Bernie Sanders supporters got especially fired up when the onetime presidential hopeful burned Hillary Clinton for taking large sums of money from investment banks like Goldman Sachs. But it turns out that when forced by law to disclose his own personal finances, Sanders was not exactly forthright either.
The Center for Public Integrity, a nonprofit investigative journalism organization, has an excellent report today documenting the delay tactics Sanders used to avoid filing details of his own finances. They report:
On June 30, Sanders’ campaign requested a second 45-day extension, saying the senator had “good cause” to delay because of his “current campaign schedule and officeholder duties.”
Again, regulators approved Sanders’ punt.

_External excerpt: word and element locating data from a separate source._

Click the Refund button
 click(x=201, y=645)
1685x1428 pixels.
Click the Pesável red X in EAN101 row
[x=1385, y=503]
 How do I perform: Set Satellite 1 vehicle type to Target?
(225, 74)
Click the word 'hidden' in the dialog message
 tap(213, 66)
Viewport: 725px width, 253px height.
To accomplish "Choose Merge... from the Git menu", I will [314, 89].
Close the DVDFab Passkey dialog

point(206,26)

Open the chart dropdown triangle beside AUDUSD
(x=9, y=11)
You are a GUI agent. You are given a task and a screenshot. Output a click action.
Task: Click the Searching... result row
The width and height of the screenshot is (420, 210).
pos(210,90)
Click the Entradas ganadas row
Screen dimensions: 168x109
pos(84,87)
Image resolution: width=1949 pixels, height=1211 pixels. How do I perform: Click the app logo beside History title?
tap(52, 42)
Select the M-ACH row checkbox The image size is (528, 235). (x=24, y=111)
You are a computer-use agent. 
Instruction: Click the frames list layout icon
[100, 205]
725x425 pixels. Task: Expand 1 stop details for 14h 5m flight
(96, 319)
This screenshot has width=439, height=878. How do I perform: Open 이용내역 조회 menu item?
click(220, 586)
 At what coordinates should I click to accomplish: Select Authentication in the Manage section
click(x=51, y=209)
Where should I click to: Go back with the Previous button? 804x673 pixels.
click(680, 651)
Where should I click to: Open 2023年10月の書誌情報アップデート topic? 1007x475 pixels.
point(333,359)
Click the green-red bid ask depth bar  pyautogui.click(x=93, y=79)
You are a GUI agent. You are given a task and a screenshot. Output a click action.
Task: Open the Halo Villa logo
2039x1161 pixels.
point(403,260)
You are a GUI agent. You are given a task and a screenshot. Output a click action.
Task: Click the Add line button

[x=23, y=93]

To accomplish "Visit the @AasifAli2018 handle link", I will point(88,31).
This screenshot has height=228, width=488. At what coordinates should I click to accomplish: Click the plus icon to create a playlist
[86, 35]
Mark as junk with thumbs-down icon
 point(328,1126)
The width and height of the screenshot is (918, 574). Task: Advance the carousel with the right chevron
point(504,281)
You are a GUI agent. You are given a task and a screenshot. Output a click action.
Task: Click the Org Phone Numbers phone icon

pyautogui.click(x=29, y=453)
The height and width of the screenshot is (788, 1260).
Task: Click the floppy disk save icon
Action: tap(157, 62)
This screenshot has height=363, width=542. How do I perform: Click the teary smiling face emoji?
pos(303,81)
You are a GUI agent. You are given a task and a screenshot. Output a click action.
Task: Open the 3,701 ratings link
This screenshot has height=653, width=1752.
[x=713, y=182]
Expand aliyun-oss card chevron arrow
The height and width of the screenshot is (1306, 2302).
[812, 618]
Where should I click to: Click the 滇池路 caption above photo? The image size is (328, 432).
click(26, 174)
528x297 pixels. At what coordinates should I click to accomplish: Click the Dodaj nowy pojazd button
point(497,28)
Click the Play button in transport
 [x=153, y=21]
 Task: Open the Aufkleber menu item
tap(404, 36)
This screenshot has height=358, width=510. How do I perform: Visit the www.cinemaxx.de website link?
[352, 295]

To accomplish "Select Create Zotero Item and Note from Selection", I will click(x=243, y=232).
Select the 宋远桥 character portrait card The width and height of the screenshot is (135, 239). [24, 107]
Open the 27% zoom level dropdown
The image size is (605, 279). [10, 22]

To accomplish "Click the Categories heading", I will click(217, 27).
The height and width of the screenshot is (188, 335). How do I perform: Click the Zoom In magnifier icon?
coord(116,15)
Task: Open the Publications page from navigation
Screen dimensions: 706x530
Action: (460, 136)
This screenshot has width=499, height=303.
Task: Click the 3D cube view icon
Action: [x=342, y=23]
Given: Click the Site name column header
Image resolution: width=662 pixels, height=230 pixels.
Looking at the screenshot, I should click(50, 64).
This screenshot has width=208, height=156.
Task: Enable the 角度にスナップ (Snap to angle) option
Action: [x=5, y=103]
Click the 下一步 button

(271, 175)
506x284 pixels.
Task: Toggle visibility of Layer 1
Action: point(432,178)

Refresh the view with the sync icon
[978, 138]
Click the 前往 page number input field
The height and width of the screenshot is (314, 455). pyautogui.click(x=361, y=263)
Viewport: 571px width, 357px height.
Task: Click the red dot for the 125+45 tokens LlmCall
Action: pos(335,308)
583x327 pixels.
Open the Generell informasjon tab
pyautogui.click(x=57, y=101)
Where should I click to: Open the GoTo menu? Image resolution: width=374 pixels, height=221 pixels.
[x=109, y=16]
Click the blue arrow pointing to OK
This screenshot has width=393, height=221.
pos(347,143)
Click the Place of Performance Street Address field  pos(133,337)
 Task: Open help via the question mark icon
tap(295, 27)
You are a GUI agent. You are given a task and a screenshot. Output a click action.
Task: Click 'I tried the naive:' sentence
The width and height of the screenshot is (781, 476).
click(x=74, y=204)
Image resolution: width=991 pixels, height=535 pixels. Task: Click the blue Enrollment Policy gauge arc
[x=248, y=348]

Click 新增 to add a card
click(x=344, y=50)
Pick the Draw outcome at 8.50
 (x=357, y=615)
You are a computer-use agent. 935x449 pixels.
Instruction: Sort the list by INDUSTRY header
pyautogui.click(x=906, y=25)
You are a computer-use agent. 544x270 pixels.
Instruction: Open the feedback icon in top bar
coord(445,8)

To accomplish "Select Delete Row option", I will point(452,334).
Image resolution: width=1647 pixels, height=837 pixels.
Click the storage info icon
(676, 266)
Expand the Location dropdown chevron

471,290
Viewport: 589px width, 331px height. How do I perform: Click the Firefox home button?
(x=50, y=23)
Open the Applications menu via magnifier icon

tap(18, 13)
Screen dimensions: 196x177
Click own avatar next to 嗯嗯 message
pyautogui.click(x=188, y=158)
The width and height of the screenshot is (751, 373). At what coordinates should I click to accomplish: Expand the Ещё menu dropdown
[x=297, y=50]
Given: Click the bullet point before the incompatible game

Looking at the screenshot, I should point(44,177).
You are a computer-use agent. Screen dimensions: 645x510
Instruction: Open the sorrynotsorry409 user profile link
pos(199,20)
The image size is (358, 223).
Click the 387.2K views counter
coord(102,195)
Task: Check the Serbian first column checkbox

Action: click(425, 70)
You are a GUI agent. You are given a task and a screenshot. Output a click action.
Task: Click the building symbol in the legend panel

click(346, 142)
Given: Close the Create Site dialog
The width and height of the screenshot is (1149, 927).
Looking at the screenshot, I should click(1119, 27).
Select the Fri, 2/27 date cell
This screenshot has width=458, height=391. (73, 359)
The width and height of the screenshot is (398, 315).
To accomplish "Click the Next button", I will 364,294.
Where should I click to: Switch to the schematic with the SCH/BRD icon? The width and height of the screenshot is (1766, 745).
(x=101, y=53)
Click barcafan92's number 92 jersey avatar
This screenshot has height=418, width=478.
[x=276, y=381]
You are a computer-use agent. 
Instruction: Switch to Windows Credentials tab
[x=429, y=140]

And what do you know? Apparently now, since Bernie is no longer a candidate, he’s no longer required by law to file the Public Financial Disclosure Report form. It appears his delay tactics worked. We will never know what was in there. The report notes that both Clinton and Trump filed their personal disclosure forms in May without asking for a delay. Sanders has long bragged he is among the poorest member of the Senate. His latest Senate disclosure which concerns his 2015 assets showed that he held about $50,000 in credit card debt, and as much as $1 million in mortgage debt. The form also showed investments by his wife in mutual funds, a Senate salary, and a small pension.
“It’s disappointing that a candidate who spent so much time talking about political reform … and was critical of Hillary Clinton’s personal finances, chose not to let us know anything about his own,” Richard Skinner from the Sunlight Foundation told the Center for Public Integrity.
Interestingly, you might remember that there was some controversy regarding Sanders releasing his tax returns. Some accused him of using delay tactics back in April when he said his wife does the taxes and they were a “a little busy” campaigning. Unlike his personal disclosure, he did eventually release those.